*** PASSAGE PROVIDED Section Begins ***

On receipt of Hitler's go-ahead, Heydrich opened a counterfeiting unit under the operational title Unternehmen Andreas (Operation Andreas). (Note: Unternehmen Andreas is listed in histories as either Operation Andreas or Operation Andrew. The scheme was also known in Nazi command as Production A.) Heydrich's order to set up the unit stated that

This is not to be a forgery or counterfeiting in the usual sense, but authorised facsimile production. The notes must be such a perfect copy of the original that even the most experienced bank-note experts cannot tell the difference.

In early 1940 the forgery unit was set up in Berlin within the technical department of the Sicherheitsdienst (SD), headed by Alfred Naujocks, a major in the paramilitary Schutzstaffel (SS). Daily operational control fell under the auspices of Naujocks's technical director, Albert Langer, a mathematician and code-breaker. The pair broke the task down into three stages: producing identical paper, preparing identical printing plates to the British notes, and duplicating the British serial numbering system.

The Germans decided to concentrate on the notes with the largest number in circulation, the £5. Samples of British notes were sent to technical colleges for analysis, which reported back that it was rag paper with no added cellulose. Naujocks and Langer realised that the paper would have to be handmade. The colour of the first samples differed from the original; the Germans had used new rags. After tests at the Hahnemühle paper factory, the rags were used by local factories and then cleaned before being used to make the paper; the colours of the counterfeit and original notes then matched. When the initial paper samples were produced, at a factory in Spechthausen, they looked identical to British notes in normal light, but looked dull in ultraviolet light when compared to the originals. Langer surmised it was because of the chemical composition of the water used for making the paper and in the ink. He duplicated the chemical balance of British water in order to make the colours match.

*** PASSAGE PROVIDED Section Ends ***

* [WHAT TO DO]:
- a) Retype the passage on Operation Andreas word for word, starting at "This is not" and ending at "serial numbering system.".
- b) In the passage on Operation Andreas, where were the initial paper samples produced?

*** DATA EXCERPTS Section Begins ***

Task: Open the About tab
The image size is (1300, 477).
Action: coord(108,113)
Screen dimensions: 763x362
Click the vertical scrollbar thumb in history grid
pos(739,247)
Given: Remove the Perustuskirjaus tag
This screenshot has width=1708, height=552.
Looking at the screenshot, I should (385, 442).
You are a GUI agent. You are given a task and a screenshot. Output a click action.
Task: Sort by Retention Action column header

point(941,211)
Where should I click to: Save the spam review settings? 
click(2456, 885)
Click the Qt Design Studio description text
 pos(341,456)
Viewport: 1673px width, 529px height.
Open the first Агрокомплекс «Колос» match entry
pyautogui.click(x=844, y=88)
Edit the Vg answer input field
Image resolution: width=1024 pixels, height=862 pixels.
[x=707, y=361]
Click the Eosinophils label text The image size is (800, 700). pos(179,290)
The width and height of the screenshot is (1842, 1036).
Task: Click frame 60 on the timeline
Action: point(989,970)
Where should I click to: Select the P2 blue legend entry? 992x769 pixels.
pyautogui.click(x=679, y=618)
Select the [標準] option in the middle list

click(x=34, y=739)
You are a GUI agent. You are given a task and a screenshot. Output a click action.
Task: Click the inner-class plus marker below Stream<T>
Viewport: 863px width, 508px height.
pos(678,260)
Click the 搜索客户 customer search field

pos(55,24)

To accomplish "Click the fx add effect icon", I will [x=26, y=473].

*** DATA EXCERPTS Section Ends ***

* [EXPECTED OUTPUTS]:
- a)
This is not to be a forgery or counterfeiting in the usual sense, but authorised facsimile production. The notes must be such a perfect copy of the original that even the most experienced bank-note experts cannot tell the difference.

In early 1940 the forgery unit was set up in Berlin within the technical department of the Sicherheitsdienst (SD), headed by Alfred Naujocks, a major in the paramilitary Schutzstaffel (SS). Daily operational control fell under the auspices of Naujocks's technical director, Albert Langer, a mathematician and code-breaker. The pair broke the task down into three stages: producing identical paper, preparing identical printing plates to the British notes, and duplicating the British serial numbering system.

- b) At a factory in Spechthausen.